* YOUR INSTRUCTIONS
Copy out the records from the line containing "Task: Click 立即使用 under 创建 PDF" up to and including the line containing "[x=9, y=74]". Leave the pictures out.

* DATA EXTRACT
------

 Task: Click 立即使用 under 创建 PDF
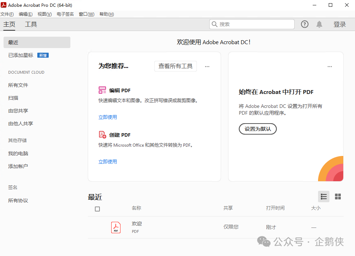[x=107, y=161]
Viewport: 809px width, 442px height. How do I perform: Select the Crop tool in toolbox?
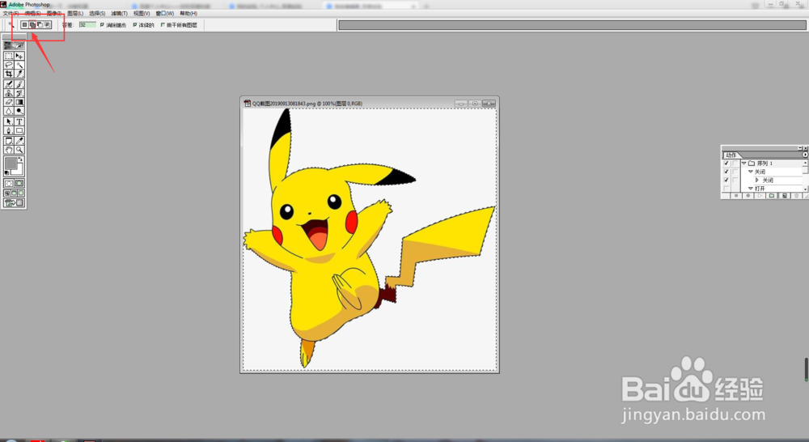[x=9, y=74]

------

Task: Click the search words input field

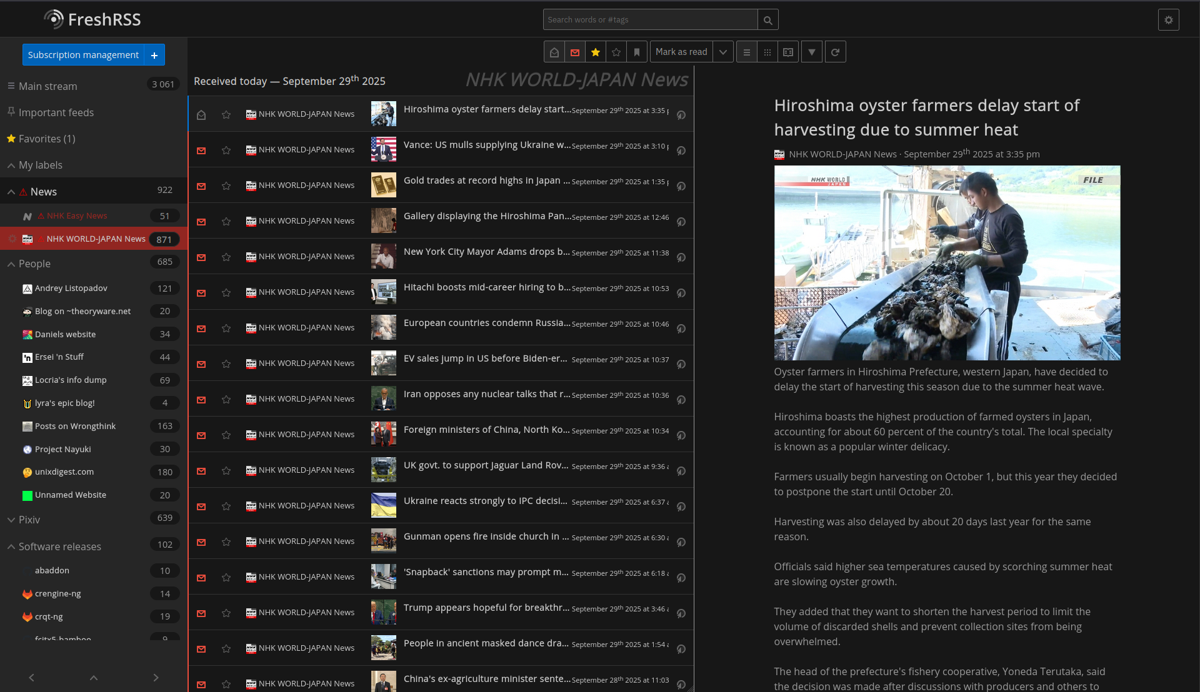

------

* ANSWER TO THIS EXERCISE
 Task: Click 立即使用 under 创建 PDF
[x=107, y=161]
Viewport: 809px width, 442px height. How do I perform: Select the Crop tool in toolbox?
[x=9, y=74]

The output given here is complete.